Marvel’s ongoing crossover event House of X/Powers of X is a breath of fresh air, revitalizing the X-Men universe. These two interlocking comics include the kind of shocking twists you’d expect—most notably the revelation that longtime side-character Moira MacTaggert is secretly a mutant—but those twists are more than just superficial attention grabs. Each issue is eminently rereadable, featuring multilayered foreshadowing, complex politics, and witty new angles on characters we’ve known for years.
House of X #5 just dropped another game-changing revelation, and it’s a wild one, so stop reading now if you don’t want spoilers. It’s a bizarre new piece of worldbuilding that centers around the obscure mutant Goldballs, a character whose only power is… producing gold-colored balls. And it means that every mutant is now functionally immortal.
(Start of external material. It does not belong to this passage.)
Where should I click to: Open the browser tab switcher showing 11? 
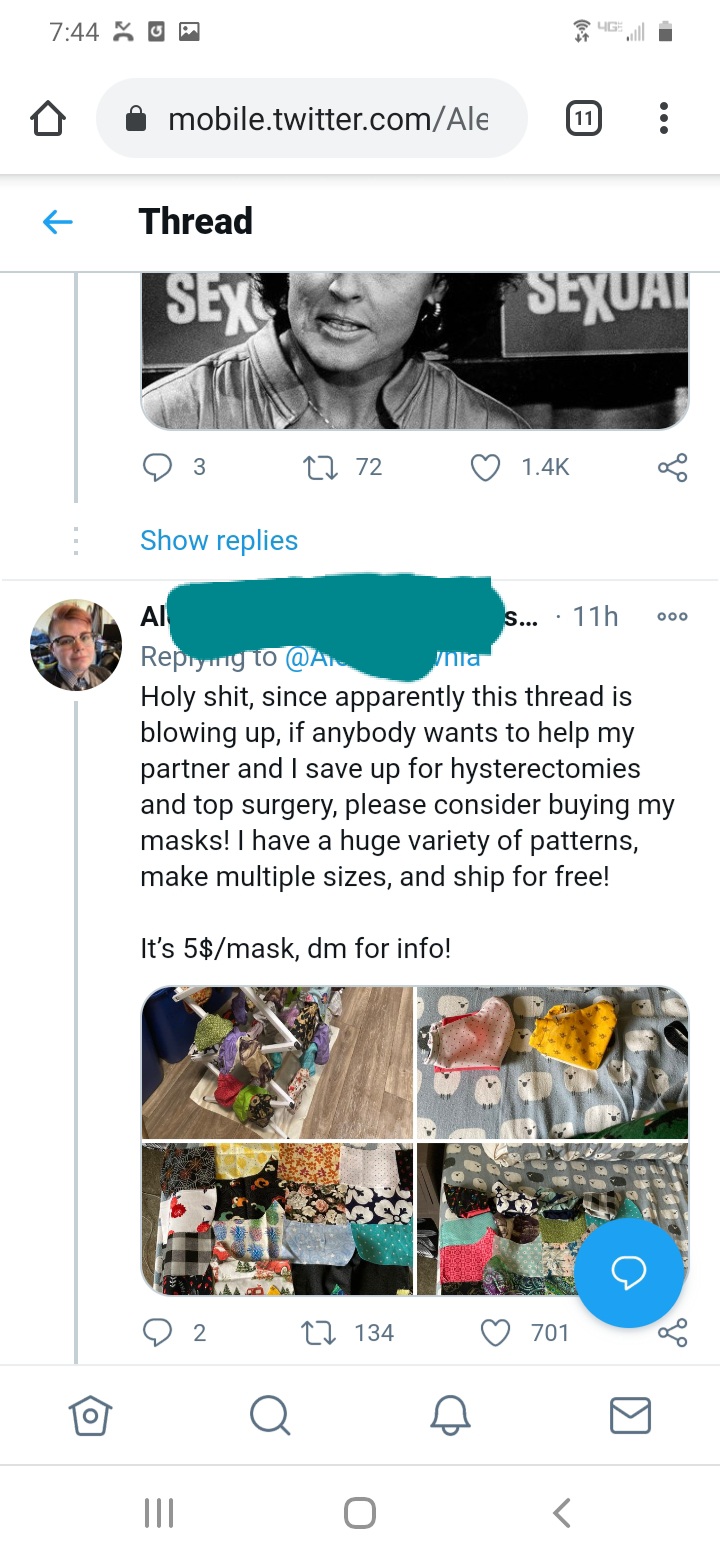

Written by Jonathan Hickman and drawn by Pepe Larraz and R.B. Silva, House of X explores the foundation of Krakoa, a mutant-only nation led by Professor X and Magneto. Like Genosha in earlier X-Men comics, Krakoa is a safe haven for mutants, but it works on a much grander scale. Not only does Krakoa signal a total mutant secession from human society, but it’s founded on precognitive knowledge of a future war between humans and mutantkind.
Moira MacTaggert’s superpower forces her to relive her life in a series of time-loops, meaning she’s already experienced this war, died, and been reborn in the current timeline. To avoid this dystopia happening again, she conceived a two-pronged strategy to win the war before it starts. First, she persuades Xavier and Magneto to consolidate mutant power on Krakoa. Then in the last issue, an X-Men team traveled into space, where they destroyed an anti-mutant superweapon that humans built as a last resort against Krakoa’s rising independence.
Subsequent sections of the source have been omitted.